Monday, February 21, 2011

Film Comment Selects 2011: The Karski Report













When people ask whether the Allies could have done more to save Europe's Jews from Hitler during WWII, the conversation usually turns to who knew what when, or why some military maneuver would not have been possible. The Karski Report casts that question in a whole new light.

The problem, says Polish resistance hero Jan Karski, is that the Allied leaders were incapable of grasping the nature and extent of the horror of the Holocaust when it was unfolding, since nothing remotely like it had ever happened. "Healthy humanity, rational humanity who did not see it with their own eyes, they could not handle it," he says. In fact, adds Karski, in a 1978 interview Claude Lanzmann conducted for his nine-and-a-half-hour masterwork Shoah, even he can no longer "handle" the thought of what he saw, after 35 years in the U.S.

Karski was a courier between the exiled Polish government in London and the resistance in Poland during the war, repeatedly risking his life to get into places like the Warsaw Ghetto and a feeder camp to the Belzec concentration camp, then returning to England to tell the exiled Polish leaders what he had seen. On one of those trips, he was asked to go to Washington, D.C. and tell his story to President Franklin D. Roosevelt. FDR then sent him on to Supreme Court Justice Felix Frankfurter, a close advisor to the president. What Karski told these two powerful men and how they reacted to his news is the hinge around which this story revolves.

Lanzmann's original interview lasted two days, but he included only a small part of it—Karski's description of the Warsaw ghetto—in Shoah. He released this 49-minute film last year to counter what he called the "falsified history" in a novel about Karski that had been published the year before. One of three films Lanzmann has made from the scraps on Shoah's cutting-room floor (the others are Sobibor, October 14, 1943, 4 P.M. and Un Vivant Qui Passe), The Karski Report has no distributor, but it's playing as part of Lincoln Center's 2011 Film Comment Selects series.

The title refers to the recitation Karski made so often to Allied leaders, reeling off horrendous facts in a rote recitation. "At that time, I was a machine. I was a report," he says, and the powers of observation and memory that suited him for that task are evident. Speaking precisely and deliberately for the "archive" he says Lanzmann is creating, he mimics speech patterns ("The Allied nations are going to win this waaaaar. No more WAAAARS!" he quotes FDR as saying) and body language. He even stands up at one point, gesturing broadly to show how Frankfurter rejected the news.

Karski's job was to report facts, not to question them, and he doesn't claim to know what was in the minds of FDR, who he describes as a great leader and whose presence clearly awed him, or of Frankfurter, who also "emanate[d] some brilliance." But he speculates that FDR sent him on to a long list of Jewish leaders after their long audience, though he had not asked a single question about the Jews, because he cared about what was being done to the Jews but thought it was "outside his jurisdiction" and wanted to refer Karski to people who could help.

Whatever the reason, Karski soon found himself downloading his report to Frankfurter, a small but proud man who, he says, seemed to shrink as he listened, then said he didn't believe what he'd heard.
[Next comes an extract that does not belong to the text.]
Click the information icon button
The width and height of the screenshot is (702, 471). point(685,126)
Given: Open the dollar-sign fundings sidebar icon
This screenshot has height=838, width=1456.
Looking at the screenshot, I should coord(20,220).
The Polish ambassador who was serving as Karski's intermediary leapt in to defend him, insisting that he was telling the truth. "I did not say that he's lying. I said that I don't believe him," Frankfurter replied. "My mind, my heart, they are made in such a way that I cannot accept it: No! No! No!"

Shot in what looks like a living room with no-frills lighting on black-and-white stock, The Karski Report is filmmaking stripped down to one of its most basic roles: historical record. Lanzmann mostly sits silently and off-camera as Karski speaks, though he asks a trenchant question now and then and reads a brief introduction at the start, providing context for what follows. But for anyone who cares about the Holocaust—and God knows we all should—there's plenty of drama in watching Karski become a report, gravely and carefully delivering his testimony as the camera records him, sometimes from a respectful distance and sometimes moving in for a close-up that reveals the pain in his guarded eyes.